** Records supplied follows **

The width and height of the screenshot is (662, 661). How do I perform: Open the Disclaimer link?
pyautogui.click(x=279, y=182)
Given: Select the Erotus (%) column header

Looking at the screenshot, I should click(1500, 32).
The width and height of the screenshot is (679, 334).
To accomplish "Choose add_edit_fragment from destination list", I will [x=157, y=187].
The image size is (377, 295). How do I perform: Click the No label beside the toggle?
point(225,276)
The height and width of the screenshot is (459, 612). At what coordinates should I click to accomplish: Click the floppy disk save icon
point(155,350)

** End of Records supplied **

What is required> When you reach the end of the data, write every line out again verbatim.

Solution to this exercise>
The width and height of the screenshot is (662, 661). How do I perform: Open the Disclaimer link?
pyautogui.click(x=279, y=182)
Given: Select the Erotus (%) column header

Looking at the screenshot, I should click(1500, 32).
The width and height of the screenshot is (679, 334).
To accomplish "Choose add_edit_fragment from destination list", I will [x=157, y=187].
The image size is (377, 295). How do I perform: Click the No label beside the toggle?
point(225,276)
The height and width of the screenshot is (459, 612). At what coordinates should I click to accomplish: Click the floppy disk save icon
point(155,350)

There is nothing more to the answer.